Dataset for machine learning identification of L and T brown dwarfs in large photometric sky surveys.
This repository provides the dataset used in the peer-reviewed publication:
Avdeeva, A. (2024)
Machine learning methods for the search for L&T brown dwarfs in the data of modern sky surveys
Astronomy and Computing, Volume 46, 100744
DOI: https://doi.org/10.1016/j.ascom.2023.100744
arXiv: https://arxiv.org/abs/2308.03045
Brown dwarfs are substellar objects located between stars and planets in mass.
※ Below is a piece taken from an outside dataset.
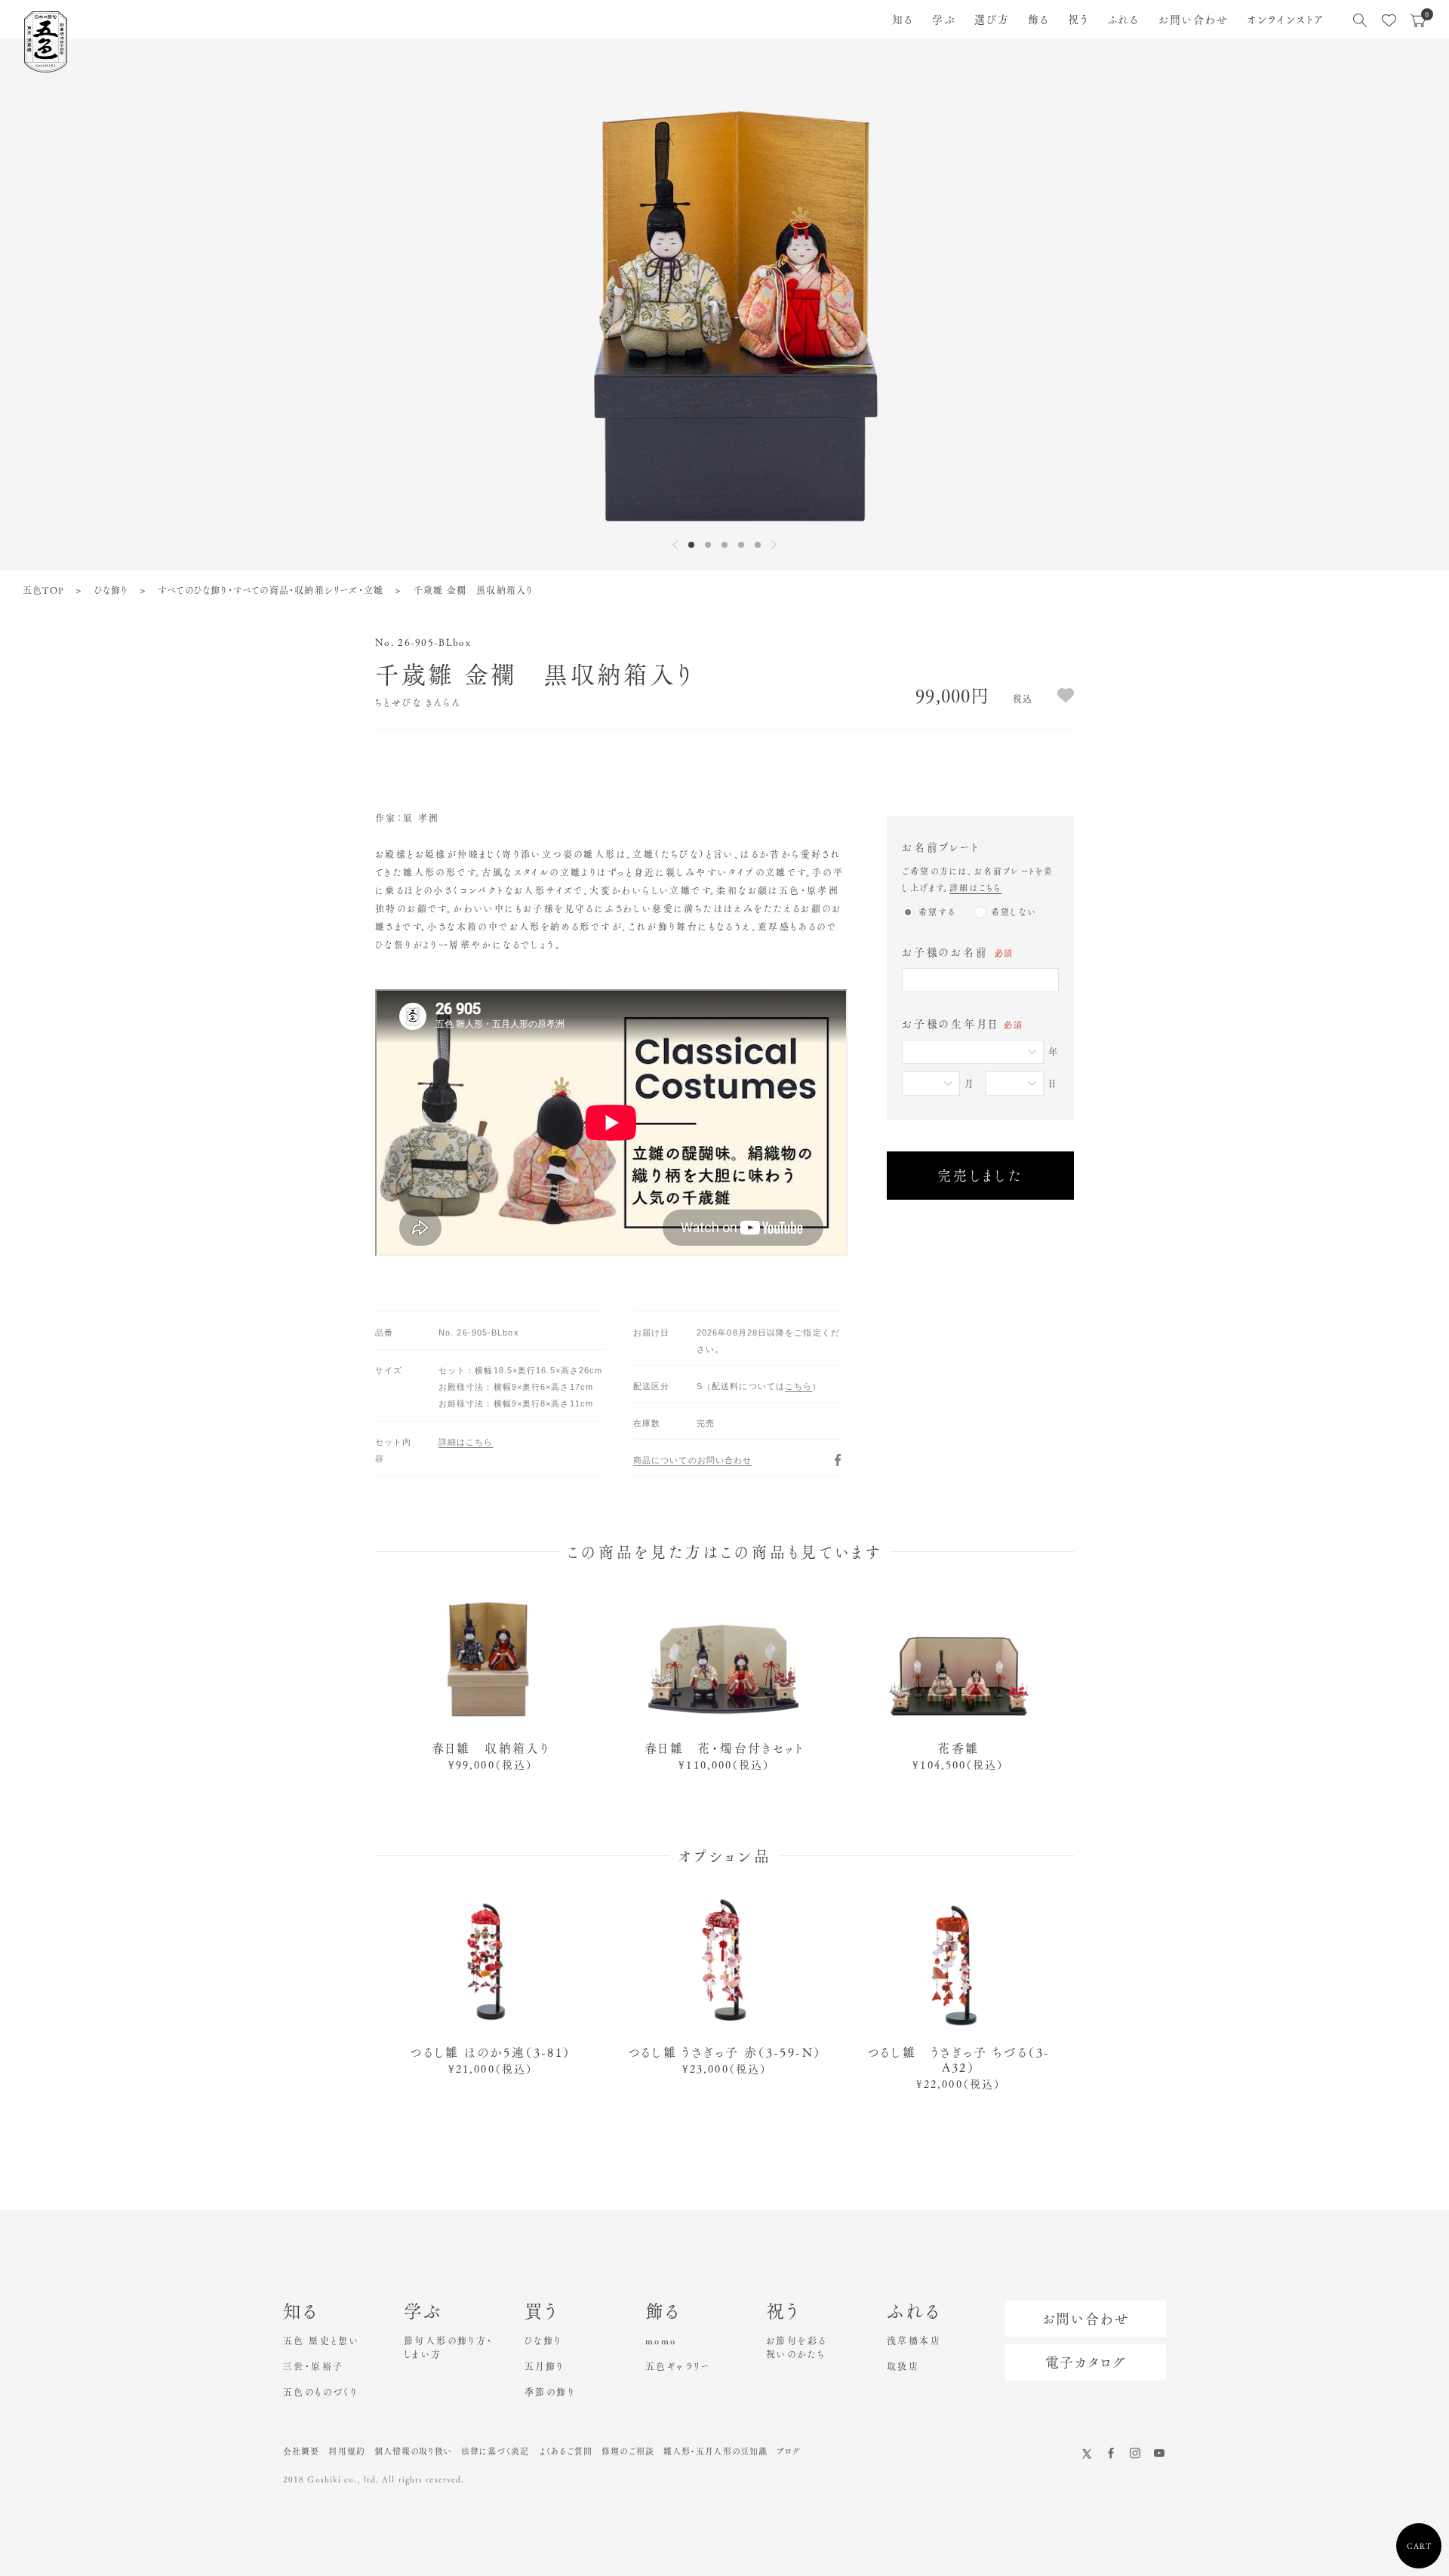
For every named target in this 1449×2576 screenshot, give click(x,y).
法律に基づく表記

Identifying them efficiently in modern photometric surveys requires robust machine learning methods applied to multi-band photometric data.
This dataset was compiled to train and evaluate machine learning classifiers for brown dwarf identification.
It combines photometry from:
• Pan-STARRS DR1
• 2MASS
• WISE
and includes both brown dwarfs and non-brown dwarf objects.
File:
dataset_bd_wnames.csv
Contains:
• photometric magnitudes
• magnitude uncertainties
• object identifiers
• class labels
The dataset corresponds to the pre-processed data before:
• data augmentation
• missing value imputation
This ensures full reproducibility of the preprocessing and machine learning pipeline described in the paper.
Total objects: 5669
Classes:
• Positive class: L and T brown dwarfs
• Negative class: other stellar types
Features include magnitudes in multiple photometric bands and derived colour indices.
Example loading in Python:
import pandas as pd
df = pd.read_csv("dataset_bd_wnames.csv")
print(df.head())